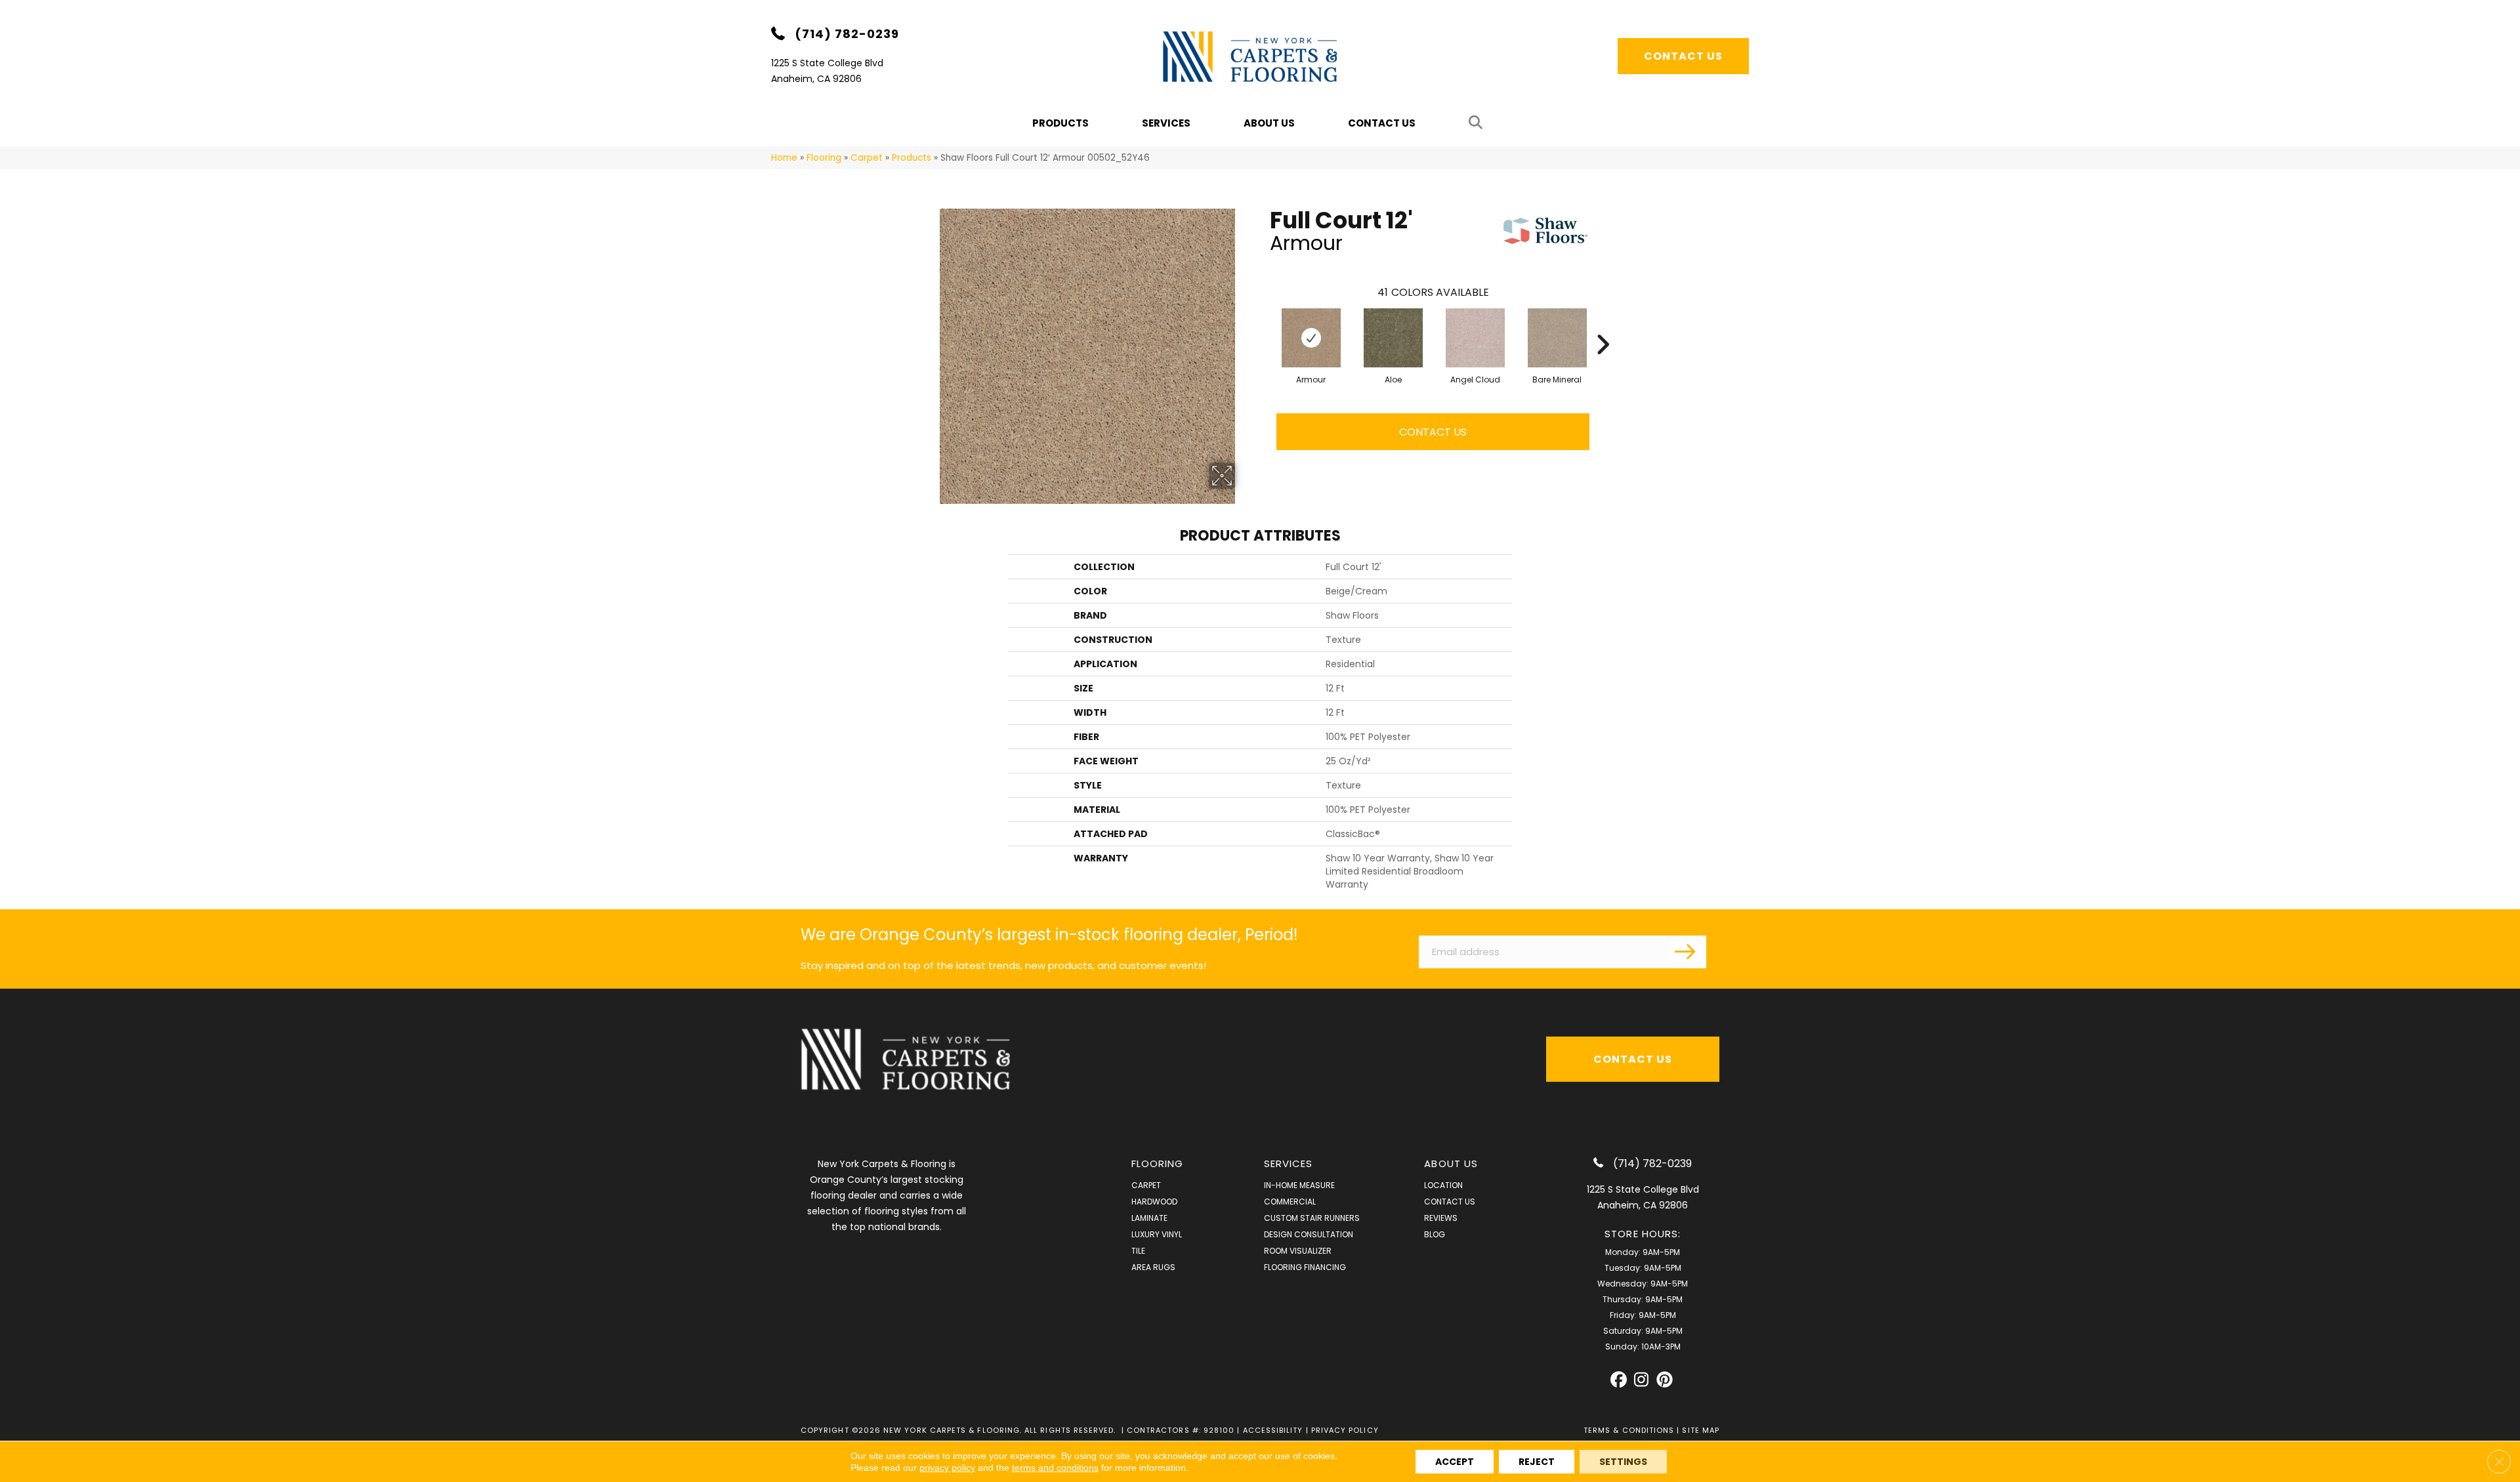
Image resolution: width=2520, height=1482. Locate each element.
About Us (1269, 123)
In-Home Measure (1299, 1185)
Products (911, 158)
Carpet (866, 158)
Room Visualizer (1298, 1250)
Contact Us (1382, 123)
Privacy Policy (1345, 1430)
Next (1602, 324)
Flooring (824, 158)
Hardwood (1154, 1201)
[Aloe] (1393, 338)
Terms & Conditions (1629, 1430)
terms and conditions (1055, 1467)
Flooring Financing (1305, 1267)
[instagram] (1641, 1380)
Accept (1454, 1461)
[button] (1478, 123)
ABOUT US (1451, 1163)
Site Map (1700, 1430)
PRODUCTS (1060, 123)
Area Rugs (1153, 1267)
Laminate (1149, 1218)
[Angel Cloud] (1475, 338)
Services (1166, 123)
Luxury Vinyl (1156, 1234)
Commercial (1290, 1201)
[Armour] (1311, 338)
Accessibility (1273, 1430)
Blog (1434, 1234)
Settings (1623, 1461)
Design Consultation (1308, 1234)
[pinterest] (1664, 1380)
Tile (1138, 1250)
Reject (1537, 1461)
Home (784, 158)
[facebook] (1618, 1380)
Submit (1686, 950)
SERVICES (1288, 1163)
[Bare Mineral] (1557, 338)
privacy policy (947, 1467)
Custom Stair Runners (1312, 1218)
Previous (1263, 324)
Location (1443, 1185)
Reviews (1441, 1218)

-- -- --

- [Activity]
With the pictures left out, write out all of the data exactly.

- [Problem solution]
Image resolution: width=2520, height=1482. Locate each element.
About Us (1269, 123)
In-Home Measure (1299, 1185)
Products (911, 158)
Carpet (866, 158)
Room Visualizer (1298, 1250)
Contact Us (1382, 123)
Privacy Policy (1345, 1430)
Next (1602, 324)
Flooring (824, 158)
Hardwood (1154, 1201)
[Aloe] (1393, 338)
Terms & Conditions (1629, 1430)
terms and conditions (1055, 1467)
Flooring Financing (1305, 1267)
[instagram] (1641, 1380)
Accept (1454, 1461)
[button] (1478, 123)
ABOUT US (1451, 1163)
Site Map (1700, 1430)
PRODUCTS (1060, 123)
Area Rugs (1153, 1267)
Laminate (1149, 1218)
[Angel Cloud] (1475, 338)
Services (1166, 123)
Luxury Vinyl (1156, 1234)
Commercial (1290, 1201)
[Armour] (1311, 338)
Accessibility (1273, 1430)
Blog (1434, 1234)
Settings (1623, 1461)
Design Consultation (1308, 1234)
[pinterest] (1664, 1380)
Tile (1138, 1250)
Reject (1537, 1461)
Home (784, 158)
[facebook] (1618, 1380)
Submit (1686, 950)
SERVICES (1288, 1163)
[Bare Mineral] (1557, 338)
privacy policy (947, 1467)
Custom Stair Runners (1312, 1218)
Previous (1263, 324)
Location (1443, 1185)
Reviews (1441, 1218)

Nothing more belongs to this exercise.